O caranguejo, segurando ainda a pedra brilhante como se fosse um tesouro sagrado, virou-se lentamente em direção à pedra e começou a rastejar devagar até ela.

Steve cutucou meu braço. "Você só tá bravo porque eu administrei melhor a diplomacia."

Virei-me para ele. "Você ameaçou ele com sinal da paz."

"Eu imposei minha autoridade."

"Você mandou sinais de fome para o caranguejo."

Ele sorriu. "E quem tá abrindo a porta agora é você."

Revirei os olhos. "Só cala a boca e me segue."

Enquanto caminhávamos na direção da pedra, a discussão fervilhava sob a superfície como uma chaleira prestes a apitar. Steve cutucou meu lado com o cotovelo.

"Aposto que eu conseguiria convencer ele a abrir a entrada uns dez minutos atrás, se você deixasse eu falar."

"Sério?" Parei. "Deixa eu adivinhar—você ia desafiar ele pra um jogo de adivinhação subaquática?"

Ele sorriu. "Melhor do que congelar ele."

Isso tocou em um ponto sensível.

"Congelar funciona bem," retruquei. "Ele ouviu depois que eu congelei, não foi?"

Steve levantou uma sobrancelha. "Então sua estratégia é congelar tudo até alguém concordar com você?"

"Sim."

"Você precisa de terapia."

"Você precisa ficar quieto."

Agora estávamos cara a cara, braços cruzados, completamente ignorando o fato de que o caranguejo tinha parado e nos observava como uma babysitter desapontada.

Steve sorriu de canto. "Se você tem tanta confiança, congela aí. Vamos ver se eu obedeço."

Sorriei docemente. "Não. Vou congelar o caranguejo de novo."

O rosto de Steve caiu. "Espera, não—"

"Já era."

Estoque de Essência explodiu, e em um segundo, um novo bloco de gelo reluzente engoliu o pobre caranguejo.

De novo.

Steve só olhava enquanto o caranguejo piscava de dentro de sua prisão gelada, visivelmente confuso.

"Sério? Acabamos de fazer paz com ele!"

"Você desafiou minha autoridade."

"Mano, você congelou nossa chave."

O caranguejo fez um movimento lento e exasperado—que quase parecia um facepalm, se garras pudessem fazer isso.

Inclinando a cabeça, perguntei: "Acha que ele tá com raiva?"

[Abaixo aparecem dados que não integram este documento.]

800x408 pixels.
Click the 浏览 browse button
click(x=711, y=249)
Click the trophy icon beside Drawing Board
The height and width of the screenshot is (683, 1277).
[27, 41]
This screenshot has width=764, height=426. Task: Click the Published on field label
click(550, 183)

Steve assentiu. "Bravo e provavelmente escrevendo uma carta pro sindicato."

Ficamos em silêncio por um momento, olhando para o bloco de gelo.

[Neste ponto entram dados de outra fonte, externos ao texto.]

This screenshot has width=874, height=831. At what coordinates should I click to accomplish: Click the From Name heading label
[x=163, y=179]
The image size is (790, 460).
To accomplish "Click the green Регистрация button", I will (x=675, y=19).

Depois Steve comentou. "Bem, acho que vamos invadir o lugar secreto agora."

Franzi o rosto. "A gente pode só… descongelar de novo."

"Tá bom."

Suspirei, me aproximei e comecei a pouco a pouco derreter a camada externa do gelo—só o suficiente para libertar seus membros.

O caranguejo piscou lentamente e, com a cansaço de alguém que viu demais, voltou a olhar para a rocha.

Fez um gesto dramático como se dissesse, De novo isso?

Steve deu um joinha. "Desculpe por ele. Ele fica mal-humorado quando alguém tem uma ideia melhor."

O caranguejo não respondeu. Simplesmente foi cambaleando até a rocha e, com um suspiro que de algum modo se traduziu na linguagem corporal dele, empurrou a pedra enorme de lado novamente.

A fenda escondida sob ela brilhou na pouca luz.

Steve virou-se para mim. "Na próxima, deixa que eu falo."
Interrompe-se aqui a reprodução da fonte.